◆ STATED EXERCISE ◆
Rewrite the data below, substituting "Command" for every "Instruction" and leaving everything else untouched. Leave the pictures out of your version.

[A run of records]
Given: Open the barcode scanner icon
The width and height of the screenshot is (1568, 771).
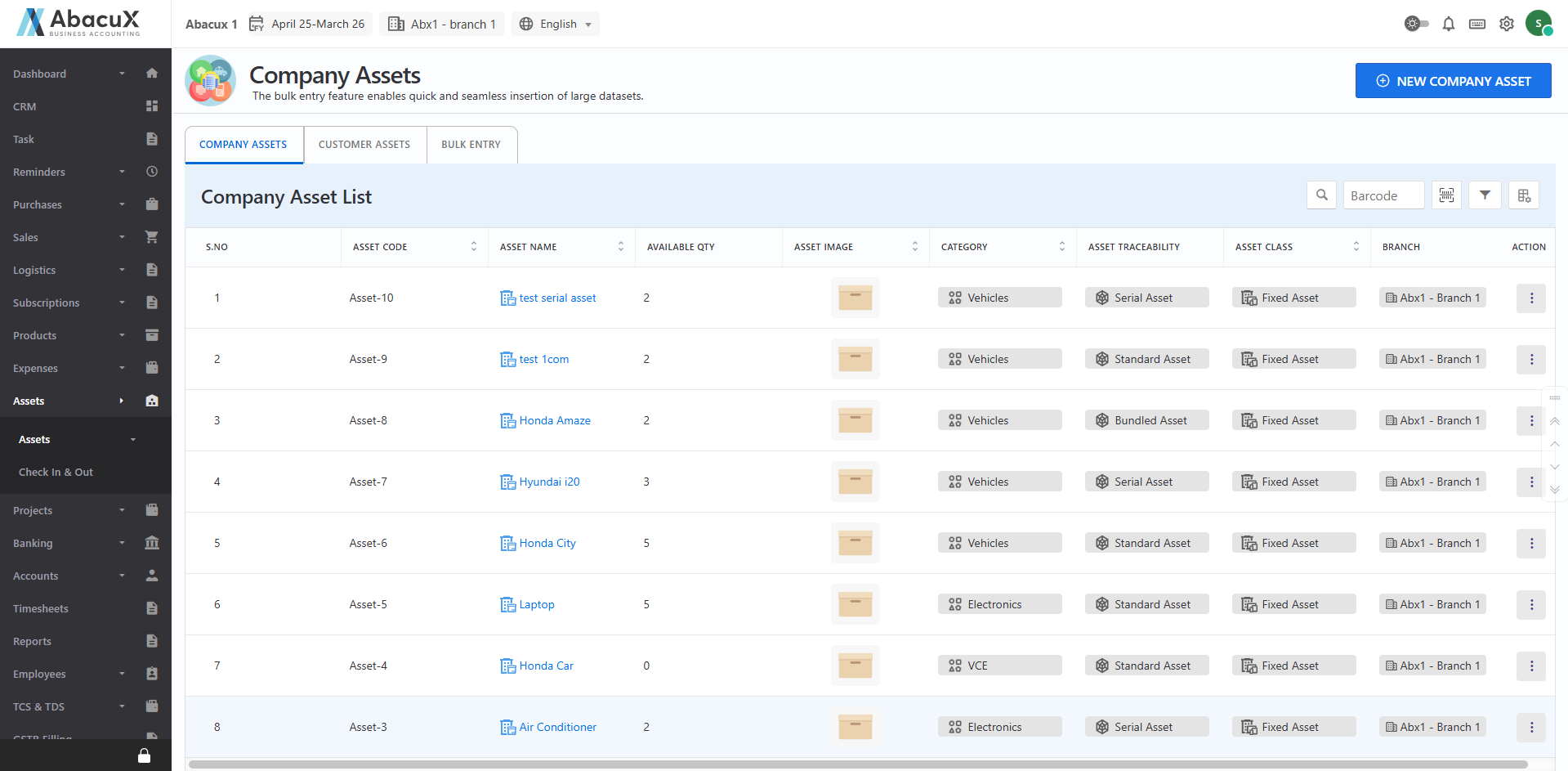Looking at the screenshot, I should coord(1446,195).
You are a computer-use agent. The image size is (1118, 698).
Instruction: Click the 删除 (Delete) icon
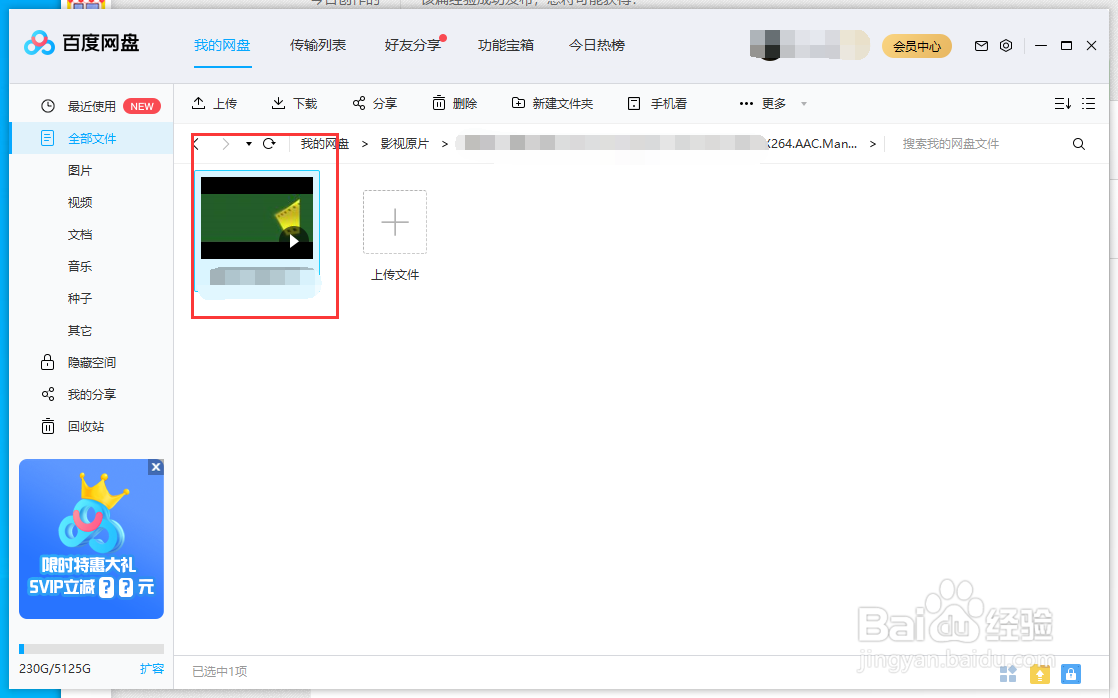click(455, 103)
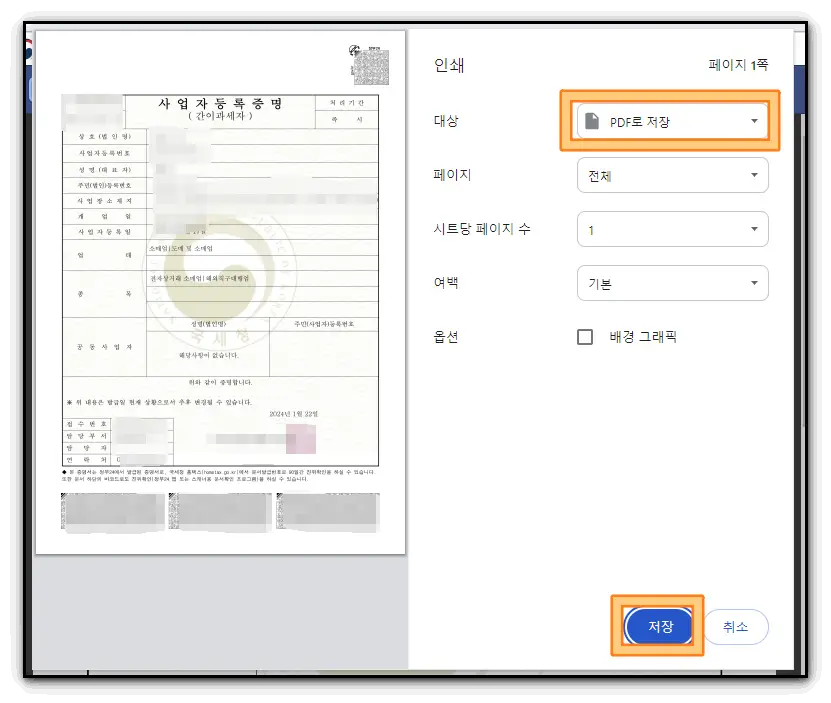Enable the 배경 그래픽 background graphics checkbox
Viewport: 831px width, 703px height.
(585, 337)
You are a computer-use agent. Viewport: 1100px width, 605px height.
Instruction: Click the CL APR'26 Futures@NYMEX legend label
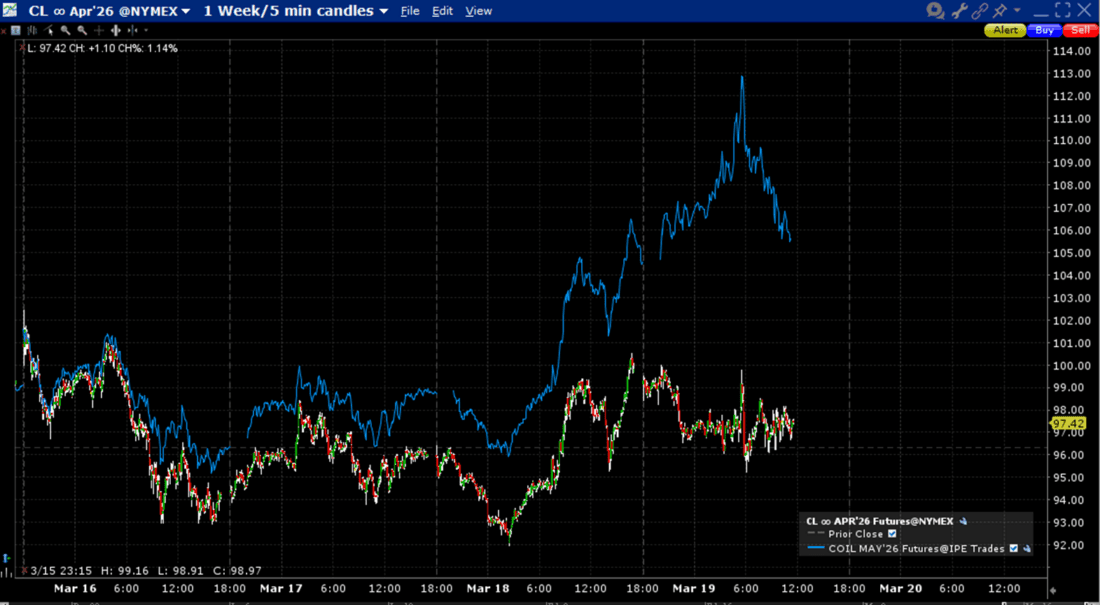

◆ RESPONSE TO THE EXERCISE ◆
Given: Open the barcode scanner icon
The width and height of the screenshot is (1568, 771).
Looking at the screenshot, I should coord(1446,195).
You are a computer-use agent. The image size is (1118, 698).
Command: Click the 删除 (Delete) icon
click(455, 103)
Enable the 배경 그래픽 background graphics checkbox
Viewport: 831px width, 703px height.
(585, 337)
You are a computer-use agent. Viewport: 1100px width, 605px height.
Command: Click the CL APR'26 Futures@NYMEX legend label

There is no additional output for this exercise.